* CONSIGNES:
1. D'après le texte sur l'audition des victimes, par quels moyens la personne qui s'exprime rencontre-t-elle souvent les victimes en premier ? Énumérez-les tous.
2. Recopiez fidèlement le passage du texte sur l'audition des victimes compris entre « Je suis amenée » et « lieu, d’une date. », ces deux segments inclus.
3. Prolongez le texte sur l'audition des victimes au-delà de sa dernière phrase.

* TEXTE À LIRE:
»»
Je suis amenée à recueillir la parole des personnes qui ont souffert de ces actes. Elles font partie de mon quotidien. Souvent je les rencontre en premier par des photos, des vidéos, par le récit de tierces personnes. Puis vient un moment d’audition de ces victimes. L’audition, au sens procédural du terme, c’est l’écoute comme l’observation d’autrui. J’écoute les mots, les voix, je perçois et j’accueille les émotions. Je suis aussi bien évidemment confrontée au silence de ces personnes ; ce silence qui selon moi fait partie intégrante de la réaction normale d’une victime qui doit à ce moment essayer de me livrer, dans les moindre détails, la description des souffrances subies, le moindre souvenir du bourreau, d’un lieu, d’une date.
««
* DONNÉES:
»»
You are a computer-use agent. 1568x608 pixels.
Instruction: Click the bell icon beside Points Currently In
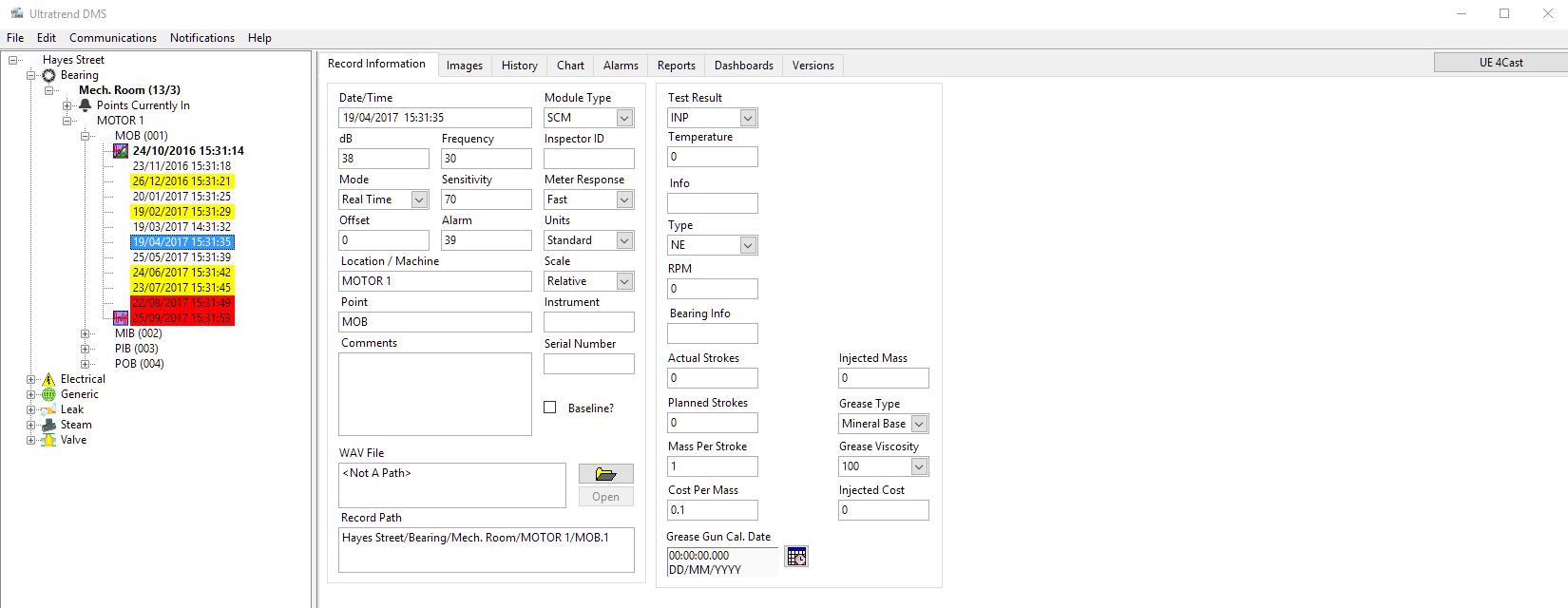pos(85,105)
««
* RÉPONSES PAR CONSIGNE:
1.
- des photos
- des vidéos
- le récit de tierces personnes

2.
Je suis amenée à recueillir la parole des personnes qui ont souffert de ces actes. Elles font partie de mon quotidien. Souvent je les rencontre en premier par des photos, des vidéos, par le récit de tierces personnes. Puis vient un moment d’audition de ces victimes. L’audition, au sens procédural du terme, c’est l’écoute comme l’observation d’autrui. J’écoute les mots, les voix, je perçois et j’accueille les émotions. Je suis aussi bien évidemment confrontée au silence de ces personnes ; ce silence qui selon moi fait partie intégrante de la réaction normale d’une victime qui doit à ce moment essayer de me livrer, dans les moindre détails, la description des souffrances subies, le moindre souvenir du bourreau, d’un lieu, d’une date.

3.
Mobiliser de nouveau un souvenir atroce, pour lui redonner une forme d’existence, même simplement verbale implique une place faite au silence, au mutisme. Car c’est de précisément de cela (retranscrire l’indicible) dont la justice a besoin pour reconstituer la vérité, la vérité judiciaire. Et, bien évidemment, cela ne se fait pas à n’importe quel prix. Ce type d’audition est encadré par une pratique professionnelle, une formation idoine au recueil de la parole dans ces contextes, un soutien psychologique pour la victime, des outils visant à minimiser la « retraumatisation » et la reviviscence.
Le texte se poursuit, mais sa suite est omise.